*** Data excerpts ***
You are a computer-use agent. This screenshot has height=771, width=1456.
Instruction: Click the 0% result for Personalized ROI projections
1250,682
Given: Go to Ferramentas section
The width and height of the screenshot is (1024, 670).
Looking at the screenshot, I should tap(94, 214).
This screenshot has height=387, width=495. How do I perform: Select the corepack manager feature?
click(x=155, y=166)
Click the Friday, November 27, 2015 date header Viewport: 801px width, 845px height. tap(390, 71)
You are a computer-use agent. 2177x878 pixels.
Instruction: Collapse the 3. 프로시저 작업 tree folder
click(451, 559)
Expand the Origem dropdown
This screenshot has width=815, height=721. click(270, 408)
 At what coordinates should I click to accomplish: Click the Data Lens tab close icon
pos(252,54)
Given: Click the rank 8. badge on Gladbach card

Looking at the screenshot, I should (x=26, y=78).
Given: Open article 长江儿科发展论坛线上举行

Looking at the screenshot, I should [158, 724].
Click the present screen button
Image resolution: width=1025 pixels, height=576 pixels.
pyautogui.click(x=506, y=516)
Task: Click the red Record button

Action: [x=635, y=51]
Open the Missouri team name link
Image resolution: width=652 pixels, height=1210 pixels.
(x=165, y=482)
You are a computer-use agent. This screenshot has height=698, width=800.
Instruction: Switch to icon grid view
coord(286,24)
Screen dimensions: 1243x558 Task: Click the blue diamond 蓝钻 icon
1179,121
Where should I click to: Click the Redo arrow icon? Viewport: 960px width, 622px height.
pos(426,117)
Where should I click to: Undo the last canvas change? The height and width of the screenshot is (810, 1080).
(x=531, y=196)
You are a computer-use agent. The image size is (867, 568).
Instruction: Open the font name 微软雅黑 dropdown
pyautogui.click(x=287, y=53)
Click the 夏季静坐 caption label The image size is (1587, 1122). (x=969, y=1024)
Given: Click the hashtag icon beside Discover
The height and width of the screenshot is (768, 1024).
*** End of Data excerpts ***
_Your instructions_. Every record above needs to be copied exactly.

_Exercise answer_.
You are a computer-use agent. This screenshot has height=771, width=1456.
Instruction: Click the 0% result for Personalized ROI projections
1250,682
Given: Go to Ferramentas section
The width and height of the screenshot is (1024, 670).
Looking at the screenshot, I should tap(94, 214).
This screenshot has height=387, width=495. How do I perform: Select the corepack manager feature?
click(x=155, y=166)
Click the Friday, November 27, 2015 date header Viewport: 801px width, 845px height. tap(390, 71)
You are a computer-use agent. 2177x878 pixels.
Instruction: Collapse the 3. 프로시저 작업 tree folder
click(451, 559)
Expand the Origem dropdown
This screenshot has width=815, height=721. click(270, 408)
 At what coordinates should I click to accomplish: Click the Data Lens tab close icon
pos(252,54)
Given: Click the rank 8. badge on Gladbach card

Looking at the screenshot, I should (x=26, y=78).
Given: Open article 长江儿科发展论坛线上举行

Looking at the screenshot, I should [158, 724].
Click the present screen button
Image resolution: width=1025 pixels, height=576 pixels.
pyautogui.click(x=506, y=516)
Task: Click the red Record button

Action: [x=635, y=51]
Open the Missouri team name link
Image resolution: width=652 pixels, height=1210 pixels.
(x=165, y=482)
You are a computer-use agent. This screenshot has height=698, width=800.
Instruction: Switch to icon grid view
coord(286,24)
Screen dimensions: 1243x558 Task: Click the blue diamond 蓝钻 icon
1179,121
Where should I click to: Click the Redo arrow icon? Viewport: 960px width, 622px height.
pos(426,117)
Where should I click to: Undo the last canvas change? The height and width of the screenshot is (810, 1080).
(x=531, y=196)
You are a computer-use agent. The image size is (867, 568).
Instruction: Open the font name 微软雅黑 dropdown
pyautogui.click(x=287, y=53)
Click the 夏季静坐 caption label The image size is (1587, 1122). (x=969, y=1024)
Given: Click the hashtag icon beside Discover
The height and width of the screenshot is (768, 1024).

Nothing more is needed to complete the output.